Manufacturing companies undergo 2 audits per year for accreditation then 1 to 2 audits per year according to the risk analysis during the renewal. For distributors and subcontractors, these are audited once a year.
In Canada, ECOCERT® activities began in Quebec in 1995 with GarantieBio, which eventually joined forces with ECOCERT® in 1997 to form ECOCERT® Canada.
ECOCERT® is today the most rigorous certification process with the highest requirements; it is also the most recognized and most widespread certification on the planet; as a result, ECOCERT® currently has 23 subsidiaries in 80 countries around the world.
Since January 1, 2017, ECOCERT® has become COSMOS (acronym for Cosmetics Organic Standard) for cosmetic products. Once again, 5 European agencies including ECOCERT® Greenlife SAS and Cosmebio for France, BDIH for Germany, ICEA for Italy and Soil Association in England have come together to form a non-profit association, with the aim of defining common minimum requirements to harmonize the certification rules for organic and natural cosmetics and finally to lobby the institutions to defend the sector.

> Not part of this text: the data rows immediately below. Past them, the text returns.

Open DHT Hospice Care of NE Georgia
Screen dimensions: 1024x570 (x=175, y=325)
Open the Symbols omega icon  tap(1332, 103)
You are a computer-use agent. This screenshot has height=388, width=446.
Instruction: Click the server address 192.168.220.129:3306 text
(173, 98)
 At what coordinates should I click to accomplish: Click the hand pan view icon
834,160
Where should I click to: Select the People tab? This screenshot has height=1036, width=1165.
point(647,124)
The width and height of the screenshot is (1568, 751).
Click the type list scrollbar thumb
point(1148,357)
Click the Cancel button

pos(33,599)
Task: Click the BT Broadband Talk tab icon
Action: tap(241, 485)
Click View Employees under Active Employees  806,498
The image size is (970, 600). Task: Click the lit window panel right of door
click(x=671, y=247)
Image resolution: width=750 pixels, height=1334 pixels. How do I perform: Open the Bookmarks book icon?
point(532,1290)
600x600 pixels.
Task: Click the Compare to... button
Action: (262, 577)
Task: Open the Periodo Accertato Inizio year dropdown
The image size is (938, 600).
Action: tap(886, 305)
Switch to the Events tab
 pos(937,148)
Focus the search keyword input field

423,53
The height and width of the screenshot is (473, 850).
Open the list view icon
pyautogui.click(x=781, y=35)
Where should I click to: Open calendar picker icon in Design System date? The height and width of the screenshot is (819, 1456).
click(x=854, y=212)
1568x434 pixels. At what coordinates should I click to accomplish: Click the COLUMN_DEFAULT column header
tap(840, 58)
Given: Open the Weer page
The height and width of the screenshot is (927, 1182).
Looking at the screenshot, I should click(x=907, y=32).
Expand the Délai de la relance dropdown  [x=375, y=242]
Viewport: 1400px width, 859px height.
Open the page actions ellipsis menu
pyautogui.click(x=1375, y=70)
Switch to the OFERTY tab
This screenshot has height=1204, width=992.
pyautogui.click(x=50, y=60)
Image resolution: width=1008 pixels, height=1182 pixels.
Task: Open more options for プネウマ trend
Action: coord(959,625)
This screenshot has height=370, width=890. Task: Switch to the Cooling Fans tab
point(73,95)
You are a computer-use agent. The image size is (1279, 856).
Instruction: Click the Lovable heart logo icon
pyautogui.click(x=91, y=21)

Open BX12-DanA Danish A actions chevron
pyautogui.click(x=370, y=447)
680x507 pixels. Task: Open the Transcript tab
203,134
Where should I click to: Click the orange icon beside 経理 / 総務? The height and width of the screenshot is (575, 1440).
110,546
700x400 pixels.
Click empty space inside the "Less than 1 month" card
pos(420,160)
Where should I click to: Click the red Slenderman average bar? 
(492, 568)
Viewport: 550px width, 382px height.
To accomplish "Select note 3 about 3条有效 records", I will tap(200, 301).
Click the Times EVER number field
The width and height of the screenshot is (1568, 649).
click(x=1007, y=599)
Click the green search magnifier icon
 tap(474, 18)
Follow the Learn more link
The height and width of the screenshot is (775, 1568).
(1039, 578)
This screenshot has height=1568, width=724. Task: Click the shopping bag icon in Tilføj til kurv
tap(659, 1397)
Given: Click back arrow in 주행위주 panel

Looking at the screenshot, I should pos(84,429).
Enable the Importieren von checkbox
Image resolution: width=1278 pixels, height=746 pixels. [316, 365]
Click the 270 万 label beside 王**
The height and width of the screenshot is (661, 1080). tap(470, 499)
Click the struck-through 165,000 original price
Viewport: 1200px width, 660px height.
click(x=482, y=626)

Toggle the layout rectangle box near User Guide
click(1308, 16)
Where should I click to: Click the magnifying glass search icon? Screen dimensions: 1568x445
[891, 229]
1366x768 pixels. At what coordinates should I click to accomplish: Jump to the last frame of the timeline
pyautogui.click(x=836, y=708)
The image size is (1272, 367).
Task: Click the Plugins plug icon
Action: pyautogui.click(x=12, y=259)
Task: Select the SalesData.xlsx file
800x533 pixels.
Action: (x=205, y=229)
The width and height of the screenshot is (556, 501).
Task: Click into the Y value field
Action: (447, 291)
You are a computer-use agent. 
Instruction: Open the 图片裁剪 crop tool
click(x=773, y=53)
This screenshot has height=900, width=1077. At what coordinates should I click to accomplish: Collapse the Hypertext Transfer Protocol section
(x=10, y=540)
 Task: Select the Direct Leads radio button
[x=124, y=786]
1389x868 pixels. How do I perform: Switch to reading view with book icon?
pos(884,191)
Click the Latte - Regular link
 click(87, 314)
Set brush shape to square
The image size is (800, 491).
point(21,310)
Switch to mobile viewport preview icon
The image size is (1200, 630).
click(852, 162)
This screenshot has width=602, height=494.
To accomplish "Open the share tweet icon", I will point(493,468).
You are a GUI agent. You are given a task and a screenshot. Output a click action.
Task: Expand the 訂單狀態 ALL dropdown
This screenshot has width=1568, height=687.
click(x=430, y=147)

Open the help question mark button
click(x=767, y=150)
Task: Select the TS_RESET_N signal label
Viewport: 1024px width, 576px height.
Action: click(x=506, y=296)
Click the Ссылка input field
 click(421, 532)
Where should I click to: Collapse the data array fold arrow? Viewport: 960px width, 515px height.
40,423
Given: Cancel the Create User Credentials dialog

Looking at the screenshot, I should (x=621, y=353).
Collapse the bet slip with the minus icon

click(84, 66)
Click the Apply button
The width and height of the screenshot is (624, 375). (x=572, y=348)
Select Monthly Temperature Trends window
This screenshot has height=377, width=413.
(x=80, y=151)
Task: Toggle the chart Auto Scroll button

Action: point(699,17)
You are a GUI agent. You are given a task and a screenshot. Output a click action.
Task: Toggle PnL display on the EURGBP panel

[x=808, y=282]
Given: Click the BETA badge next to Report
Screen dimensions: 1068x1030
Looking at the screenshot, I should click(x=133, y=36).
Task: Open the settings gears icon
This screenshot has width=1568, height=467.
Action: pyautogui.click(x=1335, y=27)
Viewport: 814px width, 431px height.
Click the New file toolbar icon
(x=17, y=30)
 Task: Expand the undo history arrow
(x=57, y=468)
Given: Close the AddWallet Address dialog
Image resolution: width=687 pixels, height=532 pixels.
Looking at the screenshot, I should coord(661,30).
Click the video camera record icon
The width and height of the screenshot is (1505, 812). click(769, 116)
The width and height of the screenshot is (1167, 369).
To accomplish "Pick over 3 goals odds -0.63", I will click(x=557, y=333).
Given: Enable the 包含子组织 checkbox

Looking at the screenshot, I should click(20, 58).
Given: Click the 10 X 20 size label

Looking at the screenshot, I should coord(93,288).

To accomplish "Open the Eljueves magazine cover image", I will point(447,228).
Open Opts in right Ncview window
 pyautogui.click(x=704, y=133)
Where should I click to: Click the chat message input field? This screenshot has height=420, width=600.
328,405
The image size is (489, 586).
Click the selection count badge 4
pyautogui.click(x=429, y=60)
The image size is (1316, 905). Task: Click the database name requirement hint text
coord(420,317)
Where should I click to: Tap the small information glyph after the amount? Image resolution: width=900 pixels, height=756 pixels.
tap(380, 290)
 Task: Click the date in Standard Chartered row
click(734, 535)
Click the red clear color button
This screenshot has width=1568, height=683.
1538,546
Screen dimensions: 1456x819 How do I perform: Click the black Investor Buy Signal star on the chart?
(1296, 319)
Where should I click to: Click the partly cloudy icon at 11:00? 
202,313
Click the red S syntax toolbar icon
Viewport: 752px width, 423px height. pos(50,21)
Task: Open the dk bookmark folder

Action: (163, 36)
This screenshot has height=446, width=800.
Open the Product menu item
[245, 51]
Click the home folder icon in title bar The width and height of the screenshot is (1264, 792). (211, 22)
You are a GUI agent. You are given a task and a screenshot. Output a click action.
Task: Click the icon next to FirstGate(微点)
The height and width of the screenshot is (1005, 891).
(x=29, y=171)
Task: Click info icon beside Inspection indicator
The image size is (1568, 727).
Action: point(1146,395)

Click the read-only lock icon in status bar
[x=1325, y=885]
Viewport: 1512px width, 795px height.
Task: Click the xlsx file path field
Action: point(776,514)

The COSMOS standard reflect those established by ECOCERT® however, some modifications have been made including:
- Promoting the use of products from organic farming and having respect for biodiversity.
- The responsible use of natural resources and a respect for the environment.
- The use of clean manufacturing processes that respect human health and the environment.
- The integration and development of the concept of Green Chemistry or Ecological Chemistry. This last point consists of providing for the implementation of principles, to reduce and eliminate the use or generation of substances which are harmful to the environment, by new processes and “clean” chemical reactions, that is to say, that are respectful of the environment. A prime example is the preparation of plant extracts by the Supercritical Fluid Extraction (SFE) technique, the best known of which is supercritical CO2 extraction.
The COSMOS standard, like that of ECOCERT, covers all aspects of the supply, manufacture, marketing and control of cosmetic products.
The main change to the COSMOS standard concerns certain certified organic cosmetics; in effect, the minimum total of ingredients that must come from organic farming, has gone from 10 to 20% of all products, with the exception of rinsing products (such as shampoos, shower gels and liquid soaps) and lotions and products containing at least 80% of minerals or ingredients of mineral origin, for which at least 10% of the total product must be organic.